Consider a recent New York Times profile of Bradley Manning, the 22-year-old U.S. Army private suspected of giving WikiLeaks an estimated 250,000 secret U.S. diplomatic cables, more than 90,000 classified U.S. intelligence reports concerning the war in Afghanistan, and the classified video of a U.S. helicopter attack in Iraq that accidentally killed three innocent people. The image presented by the Times of Manning downloading and then lip-synching Lady Gaga tunes as he copied thousands of classified government documents represents the intersection point of a number of extraordinarily distressing questions.
First, who in the Department of Defense approved Manning as an intelligence analyst with a top-secret security clearance? There were abundant warning signs of trouble before and after the clearance was awarded, including his loss of a pre-enlistment job owing to his having the “personality of a bull in a china shop,” according to the Times, and his numerous links to a hacker community centered at Brandeis University.
Second, is the U.S. government’s national security system really so compromised that Pentagon officials only now are implementing such obvious fail-safe measures as requiring at least two people to approve the transfer of secret documents or data to nonclassified systems or to unsecured hardware? The Department of Defense has spent hundreds of billions of tax dollars during and since the Cold War on supposedly state-of-the-art digital information security measures to ensure the wrong eyes could not see this country’s secrets.

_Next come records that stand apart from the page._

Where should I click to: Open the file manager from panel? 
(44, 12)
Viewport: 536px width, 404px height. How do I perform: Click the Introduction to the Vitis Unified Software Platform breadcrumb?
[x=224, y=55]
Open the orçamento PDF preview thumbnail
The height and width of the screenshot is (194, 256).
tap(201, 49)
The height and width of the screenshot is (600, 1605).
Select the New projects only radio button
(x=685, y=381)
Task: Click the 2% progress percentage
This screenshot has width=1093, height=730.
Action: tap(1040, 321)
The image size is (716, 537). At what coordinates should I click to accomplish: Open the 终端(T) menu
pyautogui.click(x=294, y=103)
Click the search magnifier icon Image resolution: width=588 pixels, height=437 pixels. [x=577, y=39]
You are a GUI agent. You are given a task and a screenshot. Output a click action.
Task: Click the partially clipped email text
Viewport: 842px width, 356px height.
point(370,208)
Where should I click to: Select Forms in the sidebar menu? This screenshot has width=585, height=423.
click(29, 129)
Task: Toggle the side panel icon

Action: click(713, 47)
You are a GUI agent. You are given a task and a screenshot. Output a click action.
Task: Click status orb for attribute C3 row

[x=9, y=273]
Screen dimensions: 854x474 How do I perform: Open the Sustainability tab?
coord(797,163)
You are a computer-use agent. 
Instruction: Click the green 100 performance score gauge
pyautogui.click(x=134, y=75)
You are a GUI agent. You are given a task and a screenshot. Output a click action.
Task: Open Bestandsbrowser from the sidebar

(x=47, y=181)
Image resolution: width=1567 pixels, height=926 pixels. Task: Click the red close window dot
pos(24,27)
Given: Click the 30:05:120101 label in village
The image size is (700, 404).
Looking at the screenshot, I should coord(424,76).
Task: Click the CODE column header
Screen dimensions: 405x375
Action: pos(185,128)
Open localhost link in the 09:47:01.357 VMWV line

With the Manning case, however, we must now wonder who else besides Chinese military hackers have downloaded hundreds of thousands of classified U.S. documents but have yet to be discovered.
And that point brings us to the last and most disturbing questions presented by the WikiLeaks debacle: In a world of digital weak spots ranging from individuals like Manning to super-stealth cyberbugs such as Stuxnet, can the U.S. or any other nation know with genuine confidence that anything it believes to be secure actually is? Can we be sure that in the event of a catastrophic attack upon the country, American countermeasures won’t be rendered useless by a digital weapon now lurking unseen and unsuspected somewhere in the digital bowels of the Pentagon?
Frightful as such questions surely are, Americans must demand honest answers before it is too late.